Showing papers by "Hiroki Takakura published in 2016"

A fully meshed backbone network for data-intensive sciences and SDN services

Abstract: This paper gives a brief report on a new 100-Gbps academic backbone network, called SINET5, which started full-scale operations in April 2016. SINET5 has more than 50 backbone routers and forms a fully meshed topology by using MPLS-TP systems to provide researchers in every Japanese prefecture with 100-Gbps access, minimized-latency, and SDN-friendly environments. SINET5 gives a multi-layer, dynamically configurable, and performance-tunable platform for a wide range of network applications including inter-cloud services. The multi-layer network design, new functions including SDN and cloud-oriented functions, and field test results on performance and reliability are reported.
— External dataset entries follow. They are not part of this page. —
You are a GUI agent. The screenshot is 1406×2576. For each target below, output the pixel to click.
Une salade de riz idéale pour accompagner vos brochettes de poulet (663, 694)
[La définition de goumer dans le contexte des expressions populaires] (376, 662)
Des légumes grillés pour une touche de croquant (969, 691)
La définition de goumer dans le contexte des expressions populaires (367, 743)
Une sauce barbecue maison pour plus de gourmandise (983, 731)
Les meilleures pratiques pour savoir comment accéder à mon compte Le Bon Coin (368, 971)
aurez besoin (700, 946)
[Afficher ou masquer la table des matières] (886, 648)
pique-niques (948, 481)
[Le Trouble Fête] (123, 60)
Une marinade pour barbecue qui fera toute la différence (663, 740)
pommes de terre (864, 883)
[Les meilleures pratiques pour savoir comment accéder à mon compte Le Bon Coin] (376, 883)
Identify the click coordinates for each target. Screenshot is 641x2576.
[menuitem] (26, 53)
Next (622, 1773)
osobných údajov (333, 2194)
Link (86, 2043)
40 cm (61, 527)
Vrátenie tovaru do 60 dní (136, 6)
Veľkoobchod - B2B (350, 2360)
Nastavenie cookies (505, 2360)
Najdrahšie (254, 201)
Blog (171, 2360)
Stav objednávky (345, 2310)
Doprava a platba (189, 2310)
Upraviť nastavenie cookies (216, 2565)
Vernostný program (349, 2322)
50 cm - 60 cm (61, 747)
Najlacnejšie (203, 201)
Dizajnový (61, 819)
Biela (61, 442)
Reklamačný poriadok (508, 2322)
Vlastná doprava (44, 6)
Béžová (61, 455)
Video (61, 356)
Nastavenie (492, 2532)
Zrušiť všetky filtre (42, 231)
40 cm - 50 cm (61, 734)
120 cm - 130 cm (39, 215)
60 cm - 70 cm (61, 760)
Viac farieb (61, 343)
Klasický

An incident response support system based on seriousness of infection

Abstract: Recently, cyber attacks become so sophisticated that conventional countermeasures that focus on preventing intrusion are becoming less effective. Thus, recent countermeasures are focusing on after intrusion such as an incident response. We previously proposed a system in order to support network administrators performing incident responses. However, our previous system uses only anomaly detection technique to detect signs of cyber attacks so that we may overlook some signs. In addition, we bother with a lot of unimportant detection reports including many false positives. Our previous system deals with detected malware one by one. Such behavior cannot cope with various situations of incidents. As a solution, this paper proposes an incident response support system based on seriousness of infection. The system combines various types of detection techniques and raises the large number of detection report. To manage detection reports, we define Infection Suspicious Level (ISL) that represents degree of suspicious about malware infection. By assigning ISL to all network segments, the system performs appropriate monitoring, analysis, and takes countermeasure semi-automatically based on ISL. The proposed system can raise a number of detection reports, reduce the false positive problem, and provide several strategies against attack.

An Automated ACL Generation System for Secure Internal Network

Abstract: Recently, targeted cyber attacks have been sophisticated. In case of such attacks, attackers use dedicated malwares against target organizations. Dedicated malwares slip through the conventional countermeasures, e.g., firewall, intrusion detection systems, and so on, which focus on preventing intrusion of malwares. Against such situation, recent countermeasures focus on the mitigation of damages like information leakage after intrusion. Separated network, e.g., separating internal networks, and controlling access among separated sub-networks, is one of the effective countermeasure. It can prevent malicious communication by malwares, and can easily take countermeasure like isolating of infected hosts. However, we need a lot of cost to construct such network. This paper proposes an automated ACL (Access Control List) generation system for secure internal network. The proposed system refers directory service information and network traffic data, and generates proper access controls based on such information. By using this system, we can construct secure internal network which is applied proper access control easily.

An Automated ACL Generation System for Secure Internal Network.

Abstract: Recently, targeted cyber attacks have been sophisticated. In case of such attacks, attackers use dedicated malwares against target organizations. Dedicated malwares slip through the conventional countermeasures, e.g., firewall, intrusion detection systems, and so on, which focus on preventing intrusion of malwares. Against such situation, recent countermeasures focus on the mitigation of damages like information leakage after intrusion. Separated network, e.g., separating internal networks, and controlling access among separated sub-networks, is one of the effective countermeasure. It can prevent malicious communication by malwares, and can easily take countermeasure like isolating of infected hosts. However, we need a lot of cost to construct such network. This paper proposes an automated ACL (Access Control List) generation system for secure internal network. The proposed system refers directory service information and network traffic data, and generates proper access controls based on such information. By using this system, we can construct secure internal network which is applied proper access control easily.

Evaluation on Malware Classification by Session Sequence of Common Protocols

Abstract: Recent malware is becoming sophisticated year by year. It often uses common protocols like HTTP to imitate normal communications. So, we have to consider activities in common protocols when we analyze malware. Meanwhile, the number of malware analysts is insufficient compared to new malware generation speed. To solve this problem, there is expectation to a malware classification method which classifies huge number malware with quickness and accurate. With this method, malware analysts can dedicate to the investigation of new types of malware. In this paper, we propose a malware classification method using Session Sequence of common protocols which classifies malware into new or existing one. Furthermore, if the malware is classified as existing malware, the proposed method also classifies it into existing malware families. We evaluated our proposed method with traffics of 502 malware samples. The experimental results shows that our method can correctly judge and classify in 84.5 % accuracy.